Later on July 11, Gilmor's advance group passed the home of Ishmael Day on Sunshine Avenue in Fork. Day, a strong Union sympathizer, had hung a large United States flag to greet Gilmor's troops. Confederate color bearer and Ordnance Sergeant Eugene Fields, a member of the advance guard unit, told Day to take the flag down. Day refused, an argument followed, and Day shot Field at close range with a shotgun. Gilmor's men then burned Day's home and Day immediately fled, hiding under an apple cider press for days until the passing troops were gone. Gilmor accompanied Field to Wright's Hotel (operated by W.O.B. Wright on the Harford Road), where the Confederate sergeant later died.
Gilmor was eventually ordered to take his command to Hardy County, West Virginia, and attack the Baltimore & Ohio Railroad.
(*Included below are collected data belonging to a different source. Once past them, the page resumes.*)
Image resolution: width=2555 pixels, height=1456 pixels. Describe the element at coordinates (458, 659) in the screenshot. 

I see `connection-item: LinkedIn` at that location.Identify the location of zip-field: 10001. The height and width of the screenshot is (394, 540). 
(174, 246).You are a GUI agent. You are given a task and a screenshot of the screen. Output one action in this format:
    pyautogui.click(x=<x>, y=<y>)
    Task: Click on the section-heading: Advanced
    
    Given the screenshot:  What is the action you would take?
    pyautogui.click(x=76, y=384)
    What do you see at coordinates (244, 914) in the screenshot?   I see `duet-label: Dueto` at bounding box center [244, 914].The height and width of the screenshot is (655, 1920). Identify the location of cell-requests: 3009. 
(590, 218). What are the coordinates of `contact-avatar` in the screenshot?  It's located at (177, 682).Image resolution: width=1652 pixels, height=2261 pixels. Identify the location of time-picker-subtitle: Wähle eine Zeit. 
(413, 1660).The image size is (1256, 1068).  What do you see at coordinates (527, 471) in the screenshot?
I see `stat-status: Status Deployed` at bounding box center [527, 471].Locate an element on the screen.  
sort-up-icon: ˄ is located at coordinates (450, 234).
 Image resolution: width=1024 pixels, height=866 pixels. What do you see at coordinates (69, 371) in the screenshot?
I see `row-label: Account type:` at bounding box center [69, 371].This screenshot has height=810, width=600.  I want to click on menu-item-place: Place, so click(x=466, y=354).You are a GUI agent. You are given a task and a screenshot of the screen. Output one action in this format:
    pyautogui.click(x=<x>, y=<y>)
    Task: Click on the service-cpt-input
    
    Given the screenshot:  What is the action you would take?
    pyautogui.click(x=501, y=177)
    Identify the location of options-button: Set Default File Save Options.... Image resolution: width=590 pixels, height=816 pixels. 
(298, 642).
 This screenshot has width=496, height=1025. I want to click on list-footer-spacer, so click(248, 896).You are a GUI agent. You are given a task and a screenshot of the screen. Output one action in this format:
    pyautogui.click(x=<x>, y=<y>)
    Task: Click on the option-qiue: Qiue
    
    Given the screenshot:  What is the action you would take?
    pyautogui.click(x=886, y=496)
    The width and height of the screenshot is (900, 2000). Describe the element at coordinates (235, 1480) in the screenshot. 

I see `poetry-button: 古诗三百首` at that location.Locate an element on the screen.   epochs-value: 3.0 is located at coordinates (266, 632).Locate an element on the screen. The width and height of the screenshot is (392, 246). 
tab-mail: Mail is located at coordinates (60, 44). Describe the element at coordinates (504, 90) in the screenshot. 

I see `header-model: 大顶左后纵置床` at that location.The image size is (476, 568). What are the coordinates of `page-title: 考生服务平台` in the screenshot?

There, he was captured on February 4, 1865 by Major Henry Young, chief of scouts for Major General Philip Sheridan, and was held as a prisoner of war at Fort Warren in Boston Harbor until July 24, 1865, three and a half months after Lee's surrender at Appomattox.
After the war, Gilmor moved to New Orleans, where he married Miss Mentoria Nixon Strong, daughter of Jasper Strong and Eliza Julia Nixon. Gilmor and his wife had three children.
Gilmor wrote his war memoirs, entitled "Four Years in the Saddle" (published in New York, Harper & Bros., 1866). He soon returned to Maryland and was elected a colonel of the cavalry in the reorganized Maryland National Guard. He also served as the Baltimore City Police Commissioner from 1874 to 1879, (a position which his Civil War predecessor, Police Marshal George Proctor Kane was arrested by Federal authorities in 1861, he also later was elected as Mayor of Baltimore). Gilmor died in Baltimore, plagued by complications from a war injury to his jaw. He was buried in Loudon Park Cemetery in the southwest section of the city between Frederick Road and Wilkens Avenue, in an area of the cemetery now known as "Confederate Hill." At his death, Baltimore City Police Department central and district stations flew their flags at half-staff. Gilmor's funeral was a large local ceremonial event with many dignitaries present to honor this war hero.